--- Material to process Enclosed Below ---

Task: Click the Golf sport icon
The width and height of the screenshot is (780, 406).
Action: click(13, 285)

--- End of Enclosed Material to process ---
--- Material to process Enclosed Below ---

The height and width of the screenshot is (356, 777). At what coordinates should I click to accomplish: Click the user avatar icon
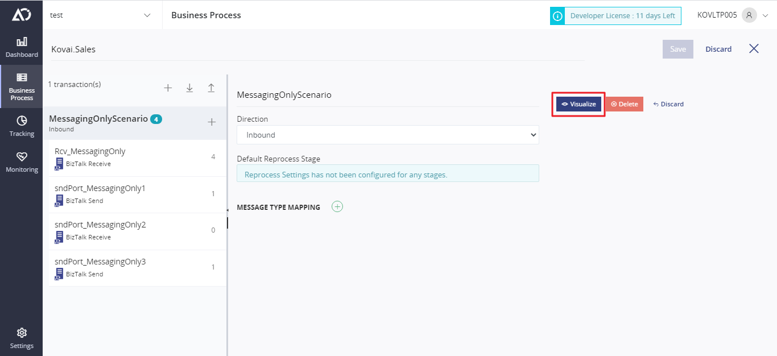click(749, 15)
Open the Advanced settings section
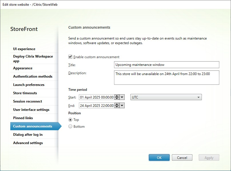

--- End of Enclosed Material to process ---

• [How to complete this task]: Copy the lines above between the one holding "The height and" and the one holding "Open the Advanced settings section", inclusive. Drop the pictures.

• [Problem solution]:
The height and width of the screenshot is (356, 777). At what coordinates should I click to accomplish: Click the user avatar icon
click(749, 15)
Open the Advanced settings section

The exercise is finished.